When a charged particle enters a uniform electric field at an angle (neither parallel nor perpendicular), it follows a parabolic path. This is because the particle experiences constant acceleration in the direction of the field (or opposite to it, depending on the charge), while maintaining its initial velocity component perpendicular to the field.

10. How does the kinetic energy of a charged particle change as it moves through a uniform electric field?

The kinetic energy of a charged particle changes as it moves through a uniform electric field due to the work done by the electric force. If the particle moves in the direction of the force (e.g., a positive charge moving in the field direction), its kinetic energy increases. If it moves against the force, its kinetic energy decreases. The change in kinetic energy is equal to the work done by the electric field.

11. What is the significance of the charge-to-mass ratio in determining a particle's motion in an electric field?

The charge-to-mass ratio (q/m) is crucial in determining a particle's motion in an electric field because it directly affects the acceleration experienced by the particle. Particles with a higher charge-to-mass ratio will experience greater acceleration for a given electric field strength, as described by the equation a = (qE)/m. This ratio is particularly important in applications like mass spectrometry.

12. How can you use the motion of charged particles in electric fields to separate isotopes?

Isotope separation using electric fields relies on the fact that isotopes of an element have the same charge but different masses. When ionized isotopes are accelerated through an electric field, they gain the same energy but achieve different velocities due to their mass differences. This velocity difference can be exploited in devices like mass spectrometers to separate and identify isotopes.

13. What is the difference between uniform and non-uniform electric fields in terms of particle motion?

In a uniform electric field, the force on a charged particle is constant in magnitude and direction, resulting in constant acceleration and predictable trajectories like parabolas or straight lines.
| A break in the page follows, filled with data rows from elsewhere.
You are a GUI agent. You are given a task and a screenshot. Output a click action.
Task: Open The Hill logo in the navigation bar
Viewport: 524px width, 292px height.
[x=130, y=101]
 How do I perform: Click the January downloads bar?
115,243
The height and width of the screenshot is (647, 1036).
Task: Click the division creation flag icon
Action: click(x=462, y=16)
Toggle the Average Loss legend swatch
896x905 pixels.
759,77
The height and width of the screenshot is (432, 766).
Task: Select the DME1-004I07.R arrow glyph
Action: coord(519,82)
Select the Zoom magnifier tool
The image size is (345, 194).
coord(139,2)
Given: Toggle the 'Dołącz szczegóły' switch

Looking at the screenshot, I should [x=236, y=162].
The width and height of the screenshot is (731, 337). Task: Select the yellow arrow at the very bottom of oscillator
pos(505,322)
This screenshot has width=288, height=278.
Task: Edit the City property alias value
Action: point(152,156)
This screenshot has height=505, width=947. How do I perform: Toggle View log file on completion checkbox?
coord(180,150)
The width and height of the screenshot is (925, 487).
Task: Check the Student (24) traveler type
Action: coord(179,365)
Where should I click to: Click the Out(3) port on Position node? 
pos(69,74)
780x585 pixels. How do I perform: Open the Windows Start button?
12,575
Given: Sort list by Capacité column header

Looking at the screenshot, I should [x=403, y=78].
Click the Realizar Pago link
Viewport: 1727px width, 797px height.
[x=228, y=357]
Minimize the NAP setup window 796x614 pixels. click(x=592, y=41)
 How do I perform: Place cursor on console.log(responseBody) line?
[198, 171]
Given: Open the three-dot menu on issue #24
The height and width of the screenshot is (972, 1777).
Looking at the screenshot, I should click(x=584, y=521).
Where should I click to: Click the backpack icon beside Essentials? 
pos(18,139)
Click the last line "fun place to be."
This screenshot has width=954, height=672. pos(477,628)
In non-uniform fields, the force varies with position, leading to more complex, often curved trajectories that can be difficult to predict without detailed analysis or simulation.

14. How does air resistance affect the motion of charged particles in an electric field?

Air resistance introduces a drag force that opposes the motion of charged particles in an electric field. This force increases with velocity and can cause the particle to reach a terminal velocity where the drag force balances the electric force. Air resistance tends to make the trajectory of the particle more complex and can significantly alter its motion, especially for lighter particles or at higher velocities.

15. What is meant by the "deflection sensitivity" of a charged particle in an electric field?

Deflection sensitivity refers to how easily a charged particle's path can be altered by an electric field. It is typically higher for particles with a larger charge-to-mass ratio, as they experience greater acceleration for a given field strength. Deflection sensitivity is important in applications like cathode ray tubes and electron microscopes, where precise control of particle trajectories is crucial.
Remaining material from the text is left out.